**AIM OF THE EXERCISE:** Comb through the entries for "Given" and pull out each line that holds it.

___ EXERCISE DATA ___

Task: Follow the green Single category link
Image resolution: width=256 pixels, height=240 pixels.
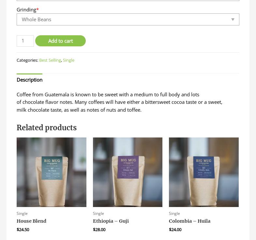Action: 68,60
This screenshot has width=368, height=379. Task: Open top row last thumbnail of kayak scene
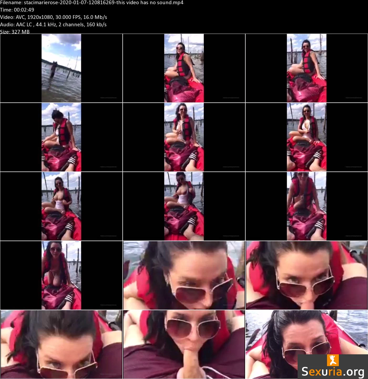[x=307, y=68]
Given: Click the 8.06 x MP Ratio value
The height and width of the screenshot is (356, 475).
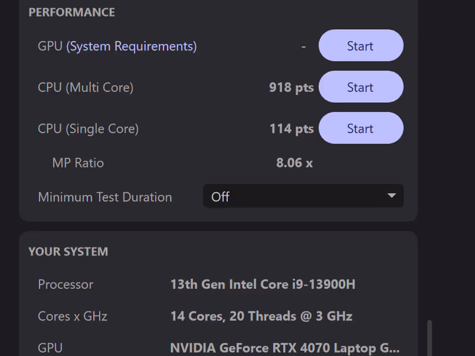Looking at the screenshot, I should tap(294, 163).
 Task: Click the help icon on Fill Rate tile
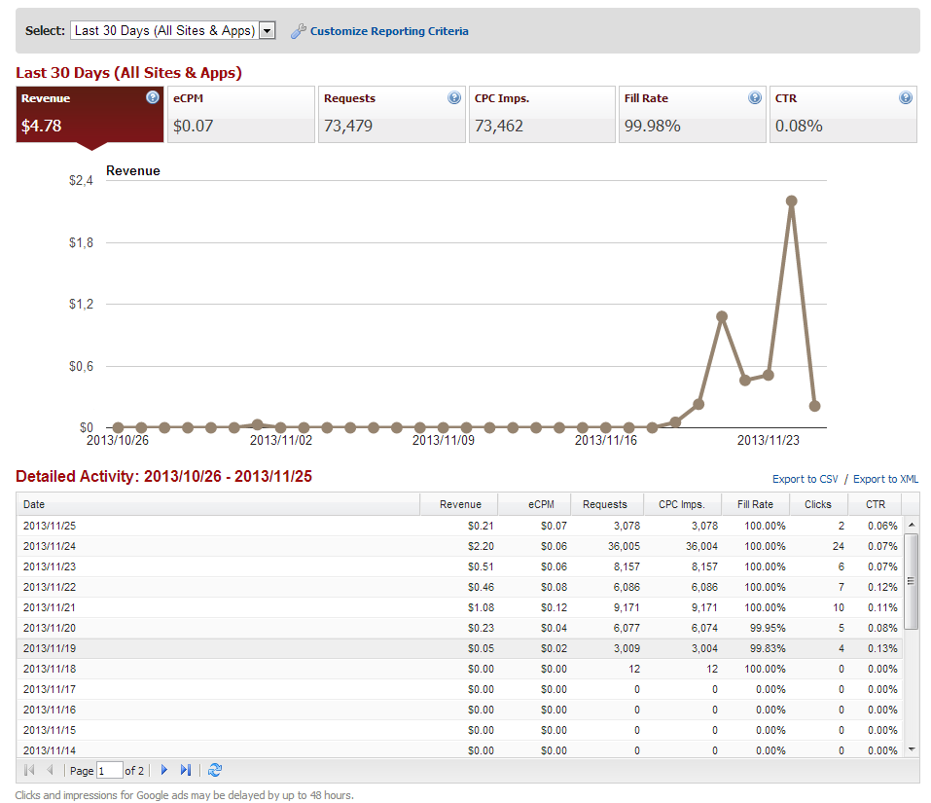tap(755, 97)
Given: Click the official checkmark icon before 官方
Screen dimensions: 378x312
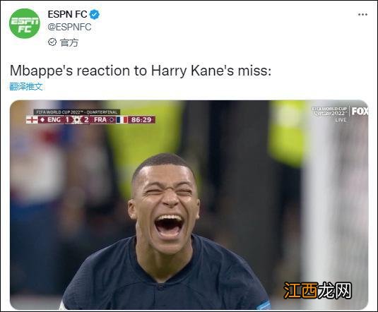Looking at the screenshot, I should coord(52,42).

___

**RESPONSE FOR THIS EXERCISE:**
Given: Click the 8.06 x MP Ratio value
Given: Click the official checkmark icon before 官方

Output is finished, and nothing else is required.